Карен. Я не верю вам! То, что вы и ваш отец сегодня здесь… это… такая… такая дерзость, что я не знаю что и думать.
Ханс. Я пришел сюда только для того, чтобы поговорить с вами, а отец счел нужным прийти, раз его пригласили. Так можно ли мне поговорить с вами?
Карен. Вы можете говорить, но я не могу слушать… Гости в саду…

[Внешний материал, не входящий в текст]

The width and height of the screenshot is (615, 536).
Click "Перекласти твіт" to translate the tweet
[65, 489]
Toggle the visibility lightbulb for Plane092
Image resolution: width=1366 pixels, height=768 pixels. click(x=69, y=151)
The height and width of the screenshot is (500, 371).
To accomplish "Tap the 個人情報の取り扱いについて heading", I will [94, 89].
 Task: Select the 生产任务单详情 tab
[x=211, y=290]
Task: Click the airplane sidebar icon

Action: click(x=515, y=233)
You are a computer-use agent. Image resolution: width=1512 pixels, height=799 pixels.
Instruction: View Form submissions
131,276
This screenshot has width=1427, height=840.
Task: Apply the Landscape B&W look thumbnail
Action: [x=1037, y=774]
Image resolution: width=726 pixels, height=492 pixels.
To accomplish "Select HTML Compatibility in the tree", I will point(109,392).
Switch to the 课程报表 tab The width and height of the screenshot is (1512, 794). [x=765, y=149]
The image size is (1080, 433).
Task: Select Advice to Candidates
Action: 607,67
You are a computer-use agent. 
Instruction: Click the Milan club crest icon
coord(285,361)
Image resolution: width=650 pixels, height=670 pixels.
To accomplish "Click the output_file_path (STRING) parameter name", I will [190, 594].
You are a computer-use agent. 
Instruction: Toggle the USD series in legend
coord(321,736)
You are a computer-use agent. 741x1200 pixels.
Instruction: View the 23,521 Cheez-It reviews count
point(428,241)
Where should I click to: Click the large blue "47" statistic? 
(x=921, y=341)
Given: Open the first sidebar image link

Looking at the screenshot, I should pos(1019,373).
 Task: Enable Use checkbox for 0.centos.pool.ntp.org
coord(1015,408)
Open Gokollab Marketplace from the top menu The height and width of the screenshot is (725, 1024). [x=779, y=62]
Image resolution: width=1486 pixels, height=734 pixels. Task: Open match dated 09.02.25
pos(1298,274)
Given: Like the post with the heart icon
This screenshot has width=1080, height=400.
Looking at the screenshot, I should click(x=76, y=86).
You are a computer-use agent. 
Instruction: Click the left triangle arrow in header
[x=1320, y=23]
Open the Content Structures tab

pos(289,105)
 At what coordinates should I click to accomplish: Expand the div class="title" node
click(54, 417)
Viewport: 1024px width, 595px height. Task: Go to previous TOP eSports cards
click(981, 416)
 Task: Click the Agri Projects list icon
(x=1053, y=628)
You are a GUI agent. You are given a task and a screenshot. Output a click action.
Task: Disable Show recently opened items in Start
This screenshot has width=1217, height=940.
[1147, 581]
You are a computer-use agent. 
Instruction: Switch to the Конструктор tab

Ханс. Я вас пугаю своим встревоженным видом. Я пережил тяжелое время с тех пор, как мы в последний раз говорили.
Карен. Вы?
Ханс. Не удивительно, что вы меня не понимаете. Я сам себя не понимал. Да, да, — взгляните на меня! Я не подумавши говорил с вами в тот раз, я неверно ответил, ввел вас в заблуждение, а теперь я хотел бы скорее поправить дело! Вы разрешите?
Карен. Ну, если вы не…
Ханс. Не беспокойтесь! Я сказал, что если бы это был не ваш, а мой собственный отец, то я бы не напал на него публично.
Карен. Да?
Ханс. А теперь я все обдумал, я и с отцом говорил, и мы вполне единодушны. Если бы он ошибся по службе, и его ошибка повлекла бы ущерб для общества — миллионные потери для страны, например, — и никто бы не мог или не хотел выступить против него, то моим долгом, непременным долгом было бы разоблачить его. Так я теперь думаю.
Карен. Что вы говорите?
Ханс. Я говорю как есть — это был бы мой непременный долг.
Карен. Ужасно! Вы могли бы публично напасть на родного отца!
Ханс. Поймите меня правильно! Это был бы мой долг, но я бы не смог сделать этого! Нет, — не будь моя книга уже написана до возвращения домой, не будь она издана до моего разговора с вами, — я не стал бы ни издавать, ни даже писать ее.
Карен. Вот видите!
Ханс. Ибо только сейчас открыл я, что и у меня столь же сильные страсти, как и у моего отца, и что я столь же подвержен искушениям. Они только ждали, чтобы их вызвали к жизни. Я пал бы так же низко, как отец, когда он попытался говорить правду. Но я стал бы ещё гораздо несчастнее, чем был он.
Карен. Но, Ханс!
Ханс. Да, я это почувствовал! Моя книга — плод многолетних размышлений. Написать ее — значило приступить к свершению дела всей моей жизни. Если бы я отступил сейчас, я отступился бы от всего. Ибо здесь — мои способности, мои знания, все, к чему я предназначен и за что я в ответе. Я никогда бы уже не поднялся.